I have a follow-up post here: Enforcing Far-Future Contracts for Governments.
I think it's rather unfair to classify me as a confidently underinformed fanatic. I've worked in federal government, the country's largest bank, and am now an investment analyst at a large fund. High confidence usually indicates overconfidence, sure, but that correlation breaks down when someone really has thought deeply about a topic. Mathematicians, for instance, are nearly 100% confident of long-known peer-reviewed claims.

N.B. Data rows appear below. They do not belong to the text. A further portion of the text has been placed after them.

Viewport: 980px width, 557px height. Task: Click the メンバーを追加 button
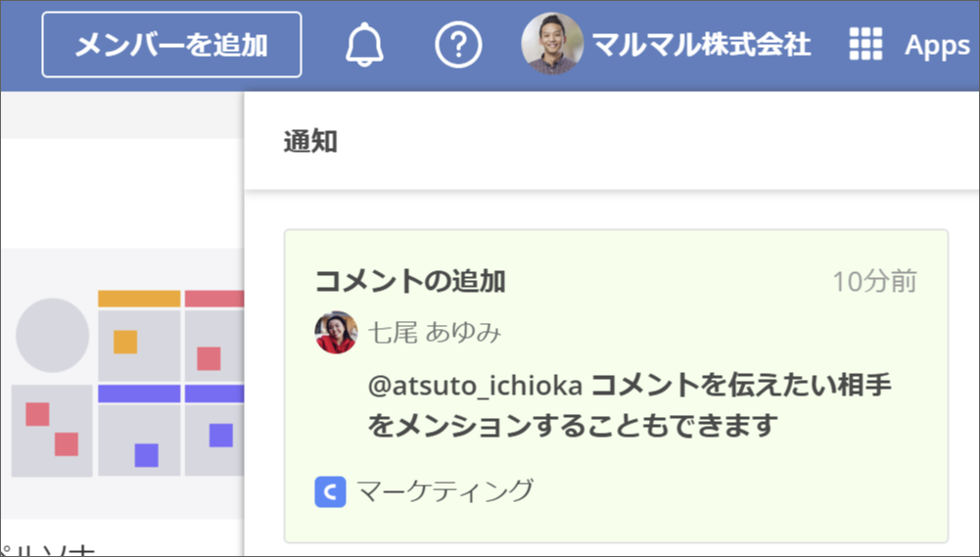tap(171, 45)
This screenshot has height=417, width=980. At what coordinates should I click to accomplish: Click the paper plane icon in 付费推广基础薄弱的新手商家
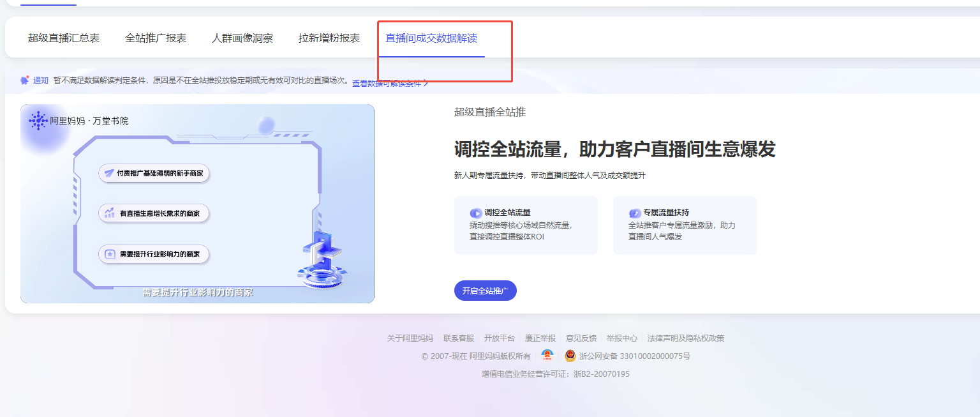109,173
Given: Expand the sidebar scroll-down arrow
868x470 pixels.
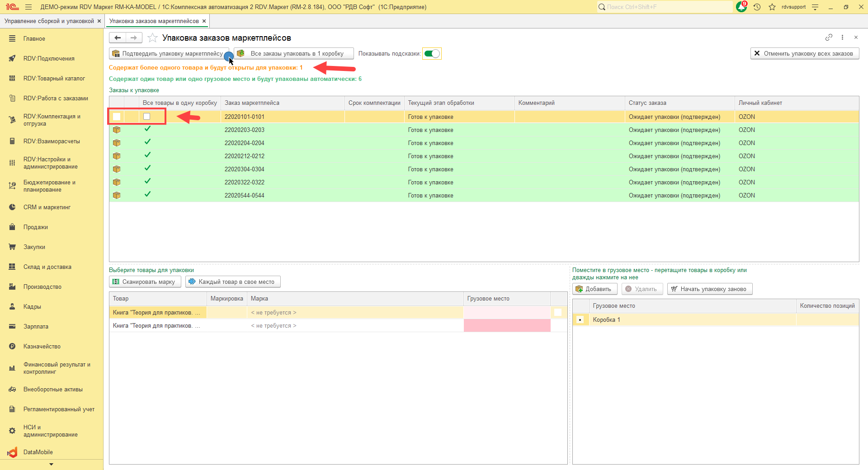Looking at the screenshot, I should 51,464.
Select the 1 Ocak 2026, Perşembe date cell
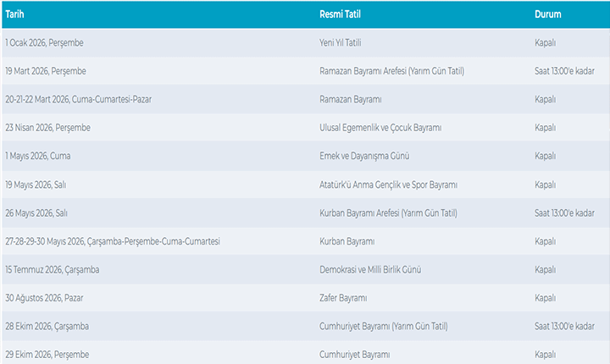The image size is (610, 364). 44,42
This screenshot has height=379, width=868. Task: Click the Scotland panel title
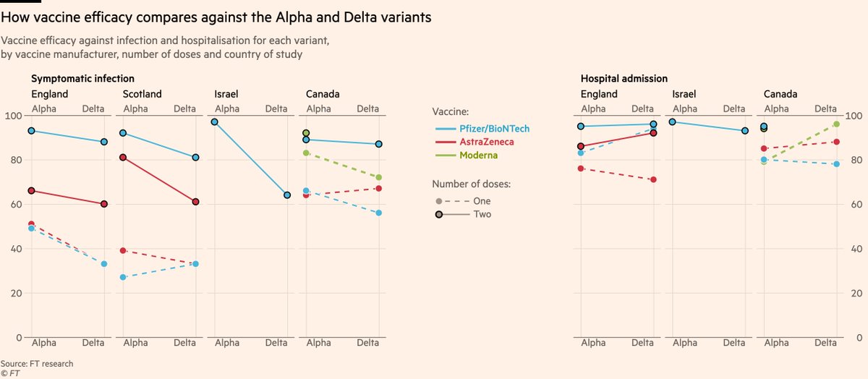[142, 94]
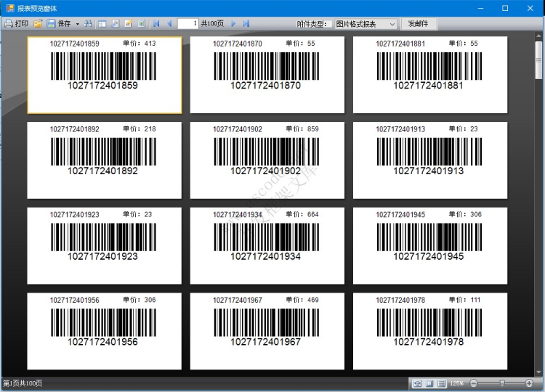Click the 打印 print button

point(16,24)
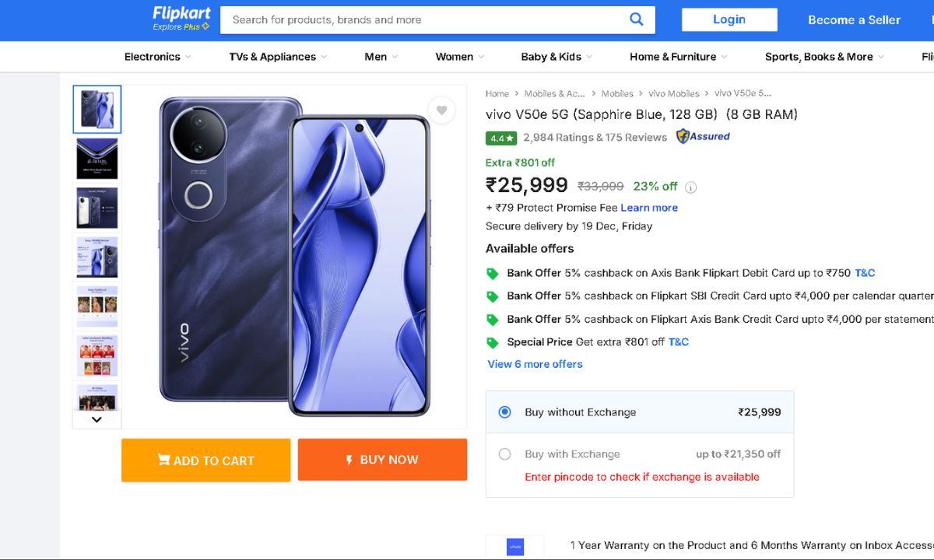Click the Flipkart Assured badge
The height and width of the screenshot is (560, 934).
[703, 137]
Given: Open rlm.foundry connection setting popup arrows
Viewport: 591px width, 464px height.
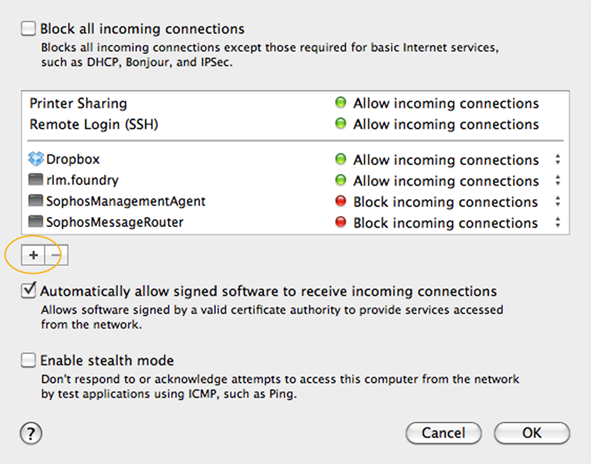Looking at the screenshot, I should (x=557, y=181).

I've written quite extensively on optimal policy methodology. Have a read here, The Benevolent Ruler’s Handbook (Part 1): The Policy Problem. As I said in one of my other comments, “As for the 1923 question, I'd say we didn't have a theoretical foundation for what makes a policy optimal. Given that, there is no policy I would have tried to have advocated for in this way (even though the land value tax was invented before 1879). The article that I linked you to contains my attempt to lay those theoretical foundations (or the start of it anyway, I haven't finished it yet).”
Once you have these foundations, you can say things like “I know this policy is optimal, and will continue to be so”.